The House Energy and Commerce Committee asked the Congressional Research Service a simple question.  From the CRS report:

In particular, you have asked whether a health plan that does not offer coverage for contraceptive services and is maintained by a religious entity that is not considered to be a “religious employer” under final rules issued by the Departments of Health and Human Services (HHS), Labor (DOL) and the Treasury (the Departments), would be subject to penalties.

The answer in the CRS report is chilling.  This is what we are facing from the Obama administration.

A group health plan that fails to comply with the pertinent requirements in the IRC may be subject to a tax of $100 for each day in the noncompliance period with respect to each individual to whom such failure relates. However, if failures are not corrected before a notice of examination for tax liability is sent to the employer, and these failures occur or continue during the period under examination, the penalty will not be less than $2,500. Where violations are considered to be more than de minimis, the amount will not be less than $15,000.

The House Energy and Commerce Subcommittee’s press release that accompanied the release of this research report has even worse news:

Consequently, for example, if a self-insured religious charity or hospital with 100 employees chooses to exercise its religious rights instead of complying with the Obamacare mandate, it could be subject to a $3.65 million annual fine.
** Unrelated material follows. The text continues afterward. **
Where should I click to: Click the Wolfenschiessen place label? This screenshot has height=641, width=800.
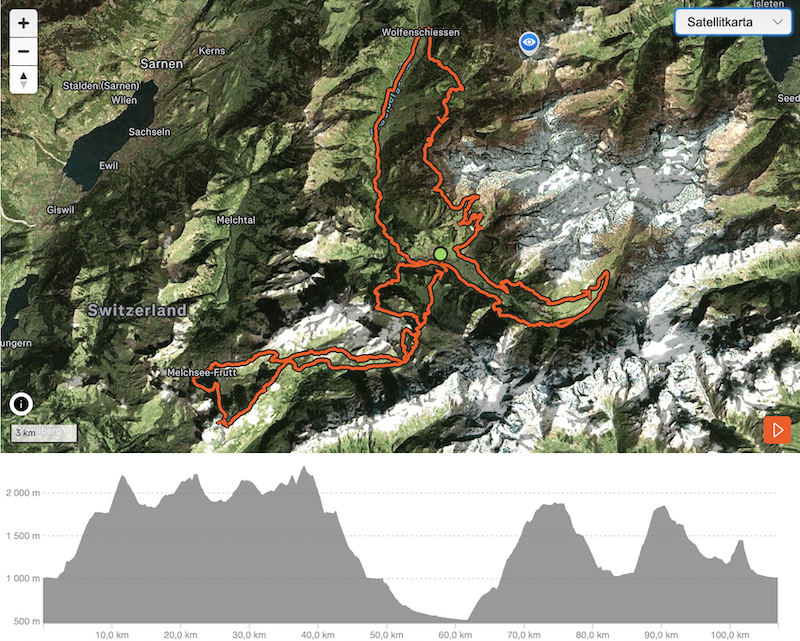(x=421, y=32)
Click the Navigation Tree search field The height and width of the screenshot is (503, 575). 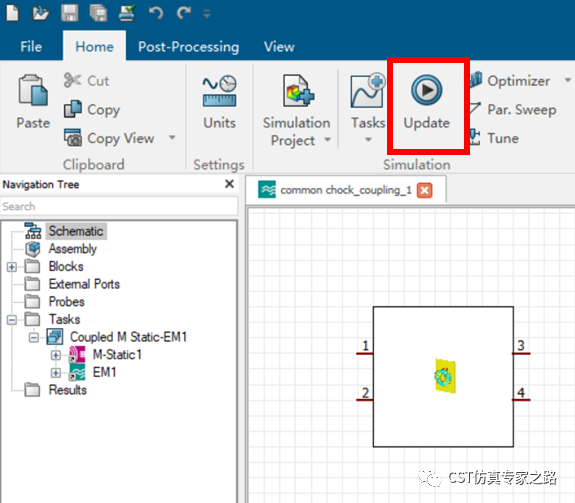point(119,206)
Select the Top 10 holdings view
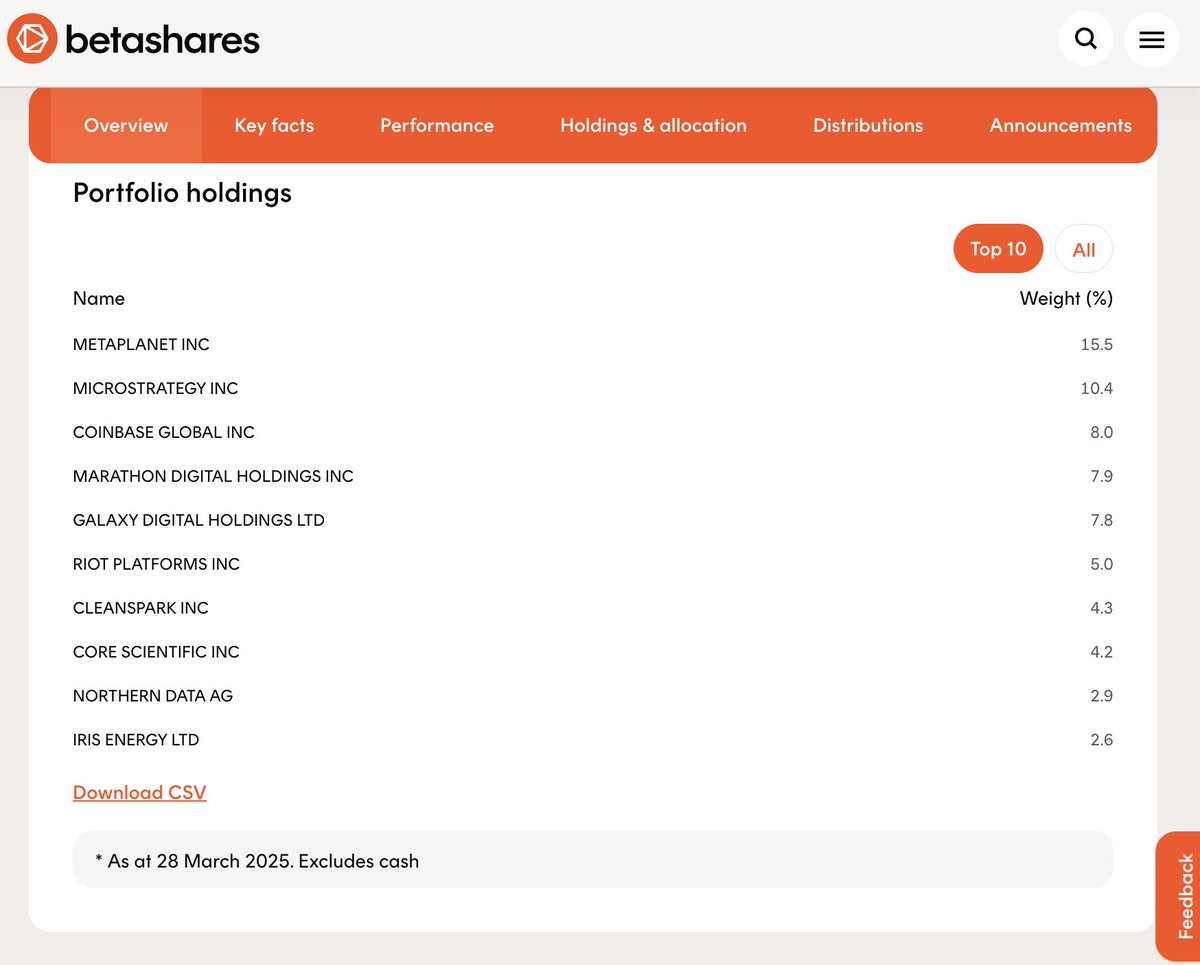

Imagine for a moment a Catholic charity or a Evangelical school or a Lutheran adoption agency who cannot comply, for reasons of their faith, with the HHS mandate to provide abortion-inducing drugs, contraception, or sterilization to employees in their health plans.  The price of conscientious objection to this violation of religious liberty?  $100 per day per employee to the IRS, and not to the poor, the sick, the needy, or the children.  If they have 100 employees, that could mean $3.65 million per year.  So sad for the poor, the sick, the needy, or the children.  I’m sure, though, that we will have sufficient contraceptives to distribute to all!